Certification showing it’s worth the investment
At a time when businesses, governments and consumers are looking for ways to deliver the most sustainability 'bang for their buck', credible standards are starting to show that they're worth the investment.
Around the world, governments, companies and consumers are thirsty for ways to support responsible business practice and to trust that the products they endorse are making a measurable difference for people and the planet. With so many options now at their disposal, one of the big questions is: Which tools provide the highest return on investment, the biggest sustainability bang for one’s buck?
Standards and certifications that follow credible practices are one of the few sustainability models to demonstrate their contribution to a more just and viable future. Pioneering ethical and environmental standards emerged a few decades ago, and in recent years, certification has begun to enter the mainstream in sectors such as forestry and seafood, and has taken root in challenging areas such as mining and electronics.
Looking at what’s been accomplished, we are not talking about a small group of consumers buying coffee from boutique stores. In agriculture, we are talking about several million certified farms and tens of billions of annual sales in coffee, tea, cocoa, sugar, fruit and other commodities that meet Fairtrade, Rainforest Alliance or UTZ Certified standards. In seafood, over 20,000 different products bear the blue Marine Stewardship Council seal. Worldwide 180 million hectares of forest meet Forest Stewardship Council standards for responsible forestry.
The uptake of certification by businesses should be turning heads.

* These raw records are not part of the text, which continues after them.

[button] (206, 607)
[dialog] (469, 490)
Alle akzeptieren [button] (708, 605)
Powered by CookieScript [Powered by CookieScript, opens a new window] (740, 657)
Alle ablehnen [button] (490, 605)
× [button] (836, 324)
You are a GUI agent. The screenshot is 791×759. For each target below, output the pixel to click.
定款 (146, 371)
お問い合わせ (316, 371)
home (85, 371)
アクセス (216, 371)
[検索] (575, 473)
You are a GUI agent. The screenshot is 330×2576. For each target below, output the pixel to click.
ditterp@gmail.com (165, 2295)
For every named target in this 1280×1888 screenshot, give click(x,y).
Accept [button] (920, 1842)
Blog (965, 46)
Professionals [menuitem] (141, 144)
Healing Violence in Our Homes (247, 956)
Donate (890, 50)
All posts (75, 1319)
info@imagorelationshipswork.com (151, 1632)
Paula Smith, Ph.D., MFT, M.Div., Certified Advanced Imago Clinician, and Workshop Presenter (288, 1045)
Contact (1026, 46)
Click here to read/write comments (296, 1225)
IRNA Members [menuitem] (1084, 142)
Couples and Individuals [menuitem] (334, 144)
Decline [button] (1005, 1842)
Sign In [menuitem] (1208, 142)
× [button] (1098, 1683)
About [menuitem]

Earlier this year, McDonald’s announced that it would be selling exclusively MSC-certified fish products in its 14,000 U.S. restaurants. FSC has secured commitments from no less than 20,000 companies, the biggest of which include Kimberly-Clark and Office Depot, which explicitly favour FSC-certified products in their procurement policies. With promises from powerful chocolate companies such as Hershey to certify 100% of its supply chain in the next few years, estimates show that upwards of 30% of global cocoa production could be certified by 2020. Then there is the success of the London 2012 Olympics, where all tea, coffee, sugar, and bananas were Fairtrade certified.